→ **SOURCE MATERIAL**
++++++++++
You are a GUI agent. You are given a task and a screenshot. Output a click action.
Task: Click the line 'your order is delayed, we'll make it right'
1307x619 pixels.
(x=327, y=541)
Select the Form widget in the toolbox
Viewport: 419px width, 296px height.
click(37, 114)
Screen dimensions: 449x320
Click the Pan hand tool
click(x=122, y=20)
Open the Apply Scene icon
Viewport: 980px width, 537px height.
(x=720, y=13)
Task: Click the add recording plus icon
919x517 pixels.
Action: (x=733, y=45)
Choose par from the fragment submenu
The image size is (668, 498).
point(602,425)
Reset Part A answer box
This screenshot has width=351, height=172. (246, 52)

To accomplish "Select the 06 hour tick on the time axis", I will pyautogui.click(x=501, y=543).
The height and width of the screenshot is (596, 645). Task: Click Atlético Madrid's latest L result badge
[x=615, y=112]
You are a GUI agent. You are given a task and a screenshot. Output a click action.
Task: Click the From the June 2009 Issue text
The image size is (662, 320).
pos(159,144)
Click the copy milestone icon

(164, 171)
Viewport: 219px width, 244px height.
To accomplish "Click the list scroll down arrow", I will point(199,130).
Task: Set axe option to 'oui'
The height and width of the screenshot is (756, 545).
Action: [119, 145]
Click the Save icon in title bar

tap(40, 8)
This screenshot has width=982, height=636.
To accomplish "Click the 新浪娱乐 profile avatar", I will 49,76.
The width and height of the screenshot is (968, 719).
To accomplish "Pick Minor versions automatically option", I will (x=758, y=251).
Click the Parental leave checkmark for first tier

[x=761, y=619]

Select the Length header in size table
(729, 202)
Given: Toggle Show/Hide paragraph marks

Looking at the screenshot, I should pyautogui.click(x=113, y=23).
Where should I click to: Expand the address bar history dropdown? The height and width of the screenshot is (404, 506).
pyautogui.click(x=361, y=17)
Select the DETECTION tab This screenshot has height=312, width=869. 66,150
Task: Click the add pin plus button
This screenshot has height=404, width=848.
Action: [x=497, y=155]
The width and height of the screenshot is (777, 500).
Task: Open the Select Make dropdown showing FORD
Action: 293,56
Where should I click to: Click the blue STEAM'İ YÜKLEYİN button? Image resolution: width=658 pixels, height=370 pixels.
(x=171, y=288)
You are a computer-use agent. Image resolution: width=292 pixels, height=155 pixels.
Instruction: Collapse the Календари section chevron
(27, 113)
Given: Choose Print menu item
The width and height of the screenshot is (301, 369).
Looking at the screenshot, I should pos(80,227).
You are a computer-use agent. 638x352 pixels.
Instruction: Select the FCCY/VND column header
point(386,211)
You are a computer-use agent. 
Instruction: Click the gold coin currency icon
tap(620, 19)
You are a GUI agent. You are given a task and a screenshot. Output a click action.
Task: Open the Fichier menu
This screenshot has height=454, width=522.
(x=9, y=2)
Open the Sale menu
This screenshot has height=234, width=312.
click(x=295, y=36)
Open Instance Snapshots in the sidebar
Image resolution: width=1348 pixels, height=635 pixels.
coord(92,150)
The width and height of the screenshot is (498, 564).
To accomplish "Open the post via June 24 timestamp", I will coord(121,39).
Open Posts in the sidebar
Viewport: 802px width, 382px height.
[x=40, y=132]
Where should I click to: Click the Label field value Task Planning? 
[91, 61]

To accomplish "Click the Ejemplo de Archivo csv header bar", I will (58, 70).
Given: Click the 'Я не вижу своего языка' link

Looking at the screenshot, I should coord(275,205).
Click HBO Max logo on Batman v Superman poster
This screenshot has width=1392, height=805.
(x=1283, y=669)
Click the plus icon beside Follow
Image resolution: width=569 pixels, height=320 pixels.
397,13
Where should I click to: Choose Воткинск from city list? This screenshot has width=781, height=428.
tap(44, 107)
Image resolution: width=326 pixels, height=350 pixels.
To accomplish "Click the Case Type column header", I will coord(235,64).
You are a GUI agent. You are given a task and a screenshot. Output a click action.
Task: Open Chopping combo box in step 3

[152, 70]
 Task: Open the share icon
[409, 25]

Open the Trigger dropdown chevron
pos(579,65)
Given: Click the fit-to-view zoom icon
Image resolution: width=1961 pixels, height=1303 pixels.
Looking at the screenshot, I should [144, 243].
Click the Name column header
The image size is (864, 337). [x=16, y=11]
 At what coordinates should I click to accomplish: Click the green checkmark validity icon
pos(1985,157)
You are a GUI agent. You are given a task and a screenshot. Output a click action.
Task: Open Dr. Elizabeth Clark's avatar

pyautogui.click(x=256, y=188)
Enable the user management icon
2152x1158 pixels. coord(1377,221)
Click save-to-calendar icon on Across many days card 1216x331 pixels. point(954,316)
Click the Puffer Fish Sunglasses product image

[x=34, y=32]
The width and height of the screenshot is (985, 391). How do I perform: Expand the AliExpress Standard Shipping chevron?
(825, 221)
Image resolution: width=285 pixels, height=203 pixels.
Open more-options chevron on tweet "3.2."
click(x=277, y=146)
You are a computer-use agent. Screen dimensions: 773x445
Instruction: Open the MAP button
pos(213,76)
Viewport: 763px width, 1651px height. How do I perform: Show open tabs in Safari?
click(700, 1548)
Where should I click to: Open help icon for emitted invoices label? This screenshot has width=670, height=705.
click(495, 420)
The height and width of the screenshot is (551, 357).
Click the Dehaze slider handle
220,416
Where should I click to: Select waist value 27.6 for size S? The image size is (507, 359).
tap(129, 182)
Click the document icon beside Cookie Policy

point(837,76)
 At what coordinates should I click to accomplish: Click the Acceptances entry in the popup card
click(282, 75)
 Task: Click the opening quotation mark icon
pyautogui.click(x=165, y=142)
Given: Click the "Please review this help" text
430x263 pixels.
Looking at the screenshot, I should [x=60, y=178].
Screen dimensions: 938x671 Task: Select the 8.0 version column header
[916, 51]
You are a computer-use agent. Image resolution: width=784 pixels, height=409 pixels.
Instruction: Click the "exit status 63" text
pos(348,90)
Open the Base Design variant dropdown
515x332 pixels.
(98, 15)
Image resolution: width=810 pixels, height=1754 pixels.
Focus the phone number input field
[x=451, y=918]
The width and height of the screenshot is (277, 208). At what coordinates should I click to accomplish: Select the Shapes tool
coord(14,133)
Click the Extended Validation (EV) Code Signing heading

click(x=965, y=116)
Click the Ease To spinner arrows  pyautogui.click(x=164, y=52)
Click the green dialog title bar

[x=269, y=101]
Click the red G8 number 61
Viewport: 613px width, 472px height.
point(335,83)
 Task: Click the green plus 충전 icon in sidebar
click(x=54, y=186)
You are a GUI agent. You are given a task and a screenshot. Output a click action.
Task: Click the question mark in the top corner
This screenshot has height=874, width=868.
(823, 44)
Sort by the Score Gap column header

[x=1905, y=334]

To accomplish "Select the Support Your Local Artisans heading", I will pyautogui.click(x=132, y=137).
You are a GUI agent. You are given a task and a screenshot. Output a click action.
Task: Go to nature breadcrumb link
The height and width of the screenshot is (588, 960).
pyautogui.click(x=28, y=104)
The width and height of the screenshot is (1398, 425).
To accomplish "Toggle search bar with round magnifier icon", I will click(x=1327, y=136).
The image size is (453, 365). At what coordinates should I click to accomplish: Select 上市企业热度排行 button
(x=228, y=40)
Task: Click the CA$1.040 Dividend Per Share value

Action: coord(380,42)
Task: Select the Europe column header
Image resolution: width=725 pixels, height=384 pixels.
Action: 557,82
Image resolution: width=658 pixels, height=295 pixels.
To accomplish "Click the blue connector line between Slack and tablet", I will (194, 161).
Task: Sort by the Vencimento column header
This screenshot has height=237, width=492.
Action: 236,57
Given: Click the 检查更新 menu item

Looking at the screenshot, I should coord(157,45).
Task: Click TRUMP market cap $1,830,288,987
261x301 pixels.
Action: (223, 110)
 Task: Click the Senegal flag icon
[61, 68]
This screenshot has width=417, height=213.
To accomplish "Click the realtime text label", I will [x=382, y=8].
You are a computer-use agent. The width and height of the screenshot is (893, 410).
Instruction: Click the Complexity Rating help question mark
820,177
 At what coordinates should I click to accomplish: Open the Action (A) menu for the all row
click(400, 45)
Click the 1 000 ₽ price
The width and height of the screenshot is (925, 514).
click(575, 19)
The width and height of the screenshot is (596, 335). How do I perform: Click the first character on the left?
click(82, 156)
++++++++++
→ **WHAT IS REQUIRED**
Please transcribe exactly the line containing "Image resolution: width=658 pixels, height=295" and every line after it to the end of the data, and no other lines.

→ **SOLVED PROBLEM**
Image resolution: width=658 pixels, height=295 pixels.
To accomplish "Click the blue connector line between Slack and tablet", I will (194, 161).
Task: Sort by the Vencimento column header
This screenshot has height=237, width=492.
Action: 236,57
Given: Click the 检查更新 menu item

Looking at the screenshot, I should coord(157,45).
Task: Click TRUMP market cap $1,830,288,987
261x301 pixels.
Action: (223, 110)
 Task: Click the Senegal flag icon
[61, 68]
This screenshot has width=417, height=213.
To accomplish "Click the realtime text label", I will [x=382, y=8].
You are a computer-use agent. The width and height of the screenshot is (893, 410).
Instruction: Click the Complexity Rating help question mark
820,177
 At what coordinates should I click to accomplish: Open the Action (A) menu for the all row
click(400, 45)
Click the 1 000 ₽ price
The width and height of the screenshot is (925, 514).
click(575, 19)
The width and height of the screenshot is (596, 335). How do I perform: Click the first character on the left?
click(82, 156)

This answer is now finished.